:: Data section

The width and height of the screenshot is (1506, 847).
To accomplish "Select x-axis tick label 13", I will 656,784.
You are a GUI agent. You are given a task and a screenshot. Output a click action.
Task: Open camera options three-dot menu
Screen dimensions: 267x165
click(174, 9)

::::

## What to work on:
Extract, exactly, the lines above that begin at the line containing "Task: Open camera options three-dot menu" and end at the final line of the records; add no other text.

## Answer to this exercise:
Task: Open camera options three-dot menu
Screen dimensions: 267x165
click(174, 9)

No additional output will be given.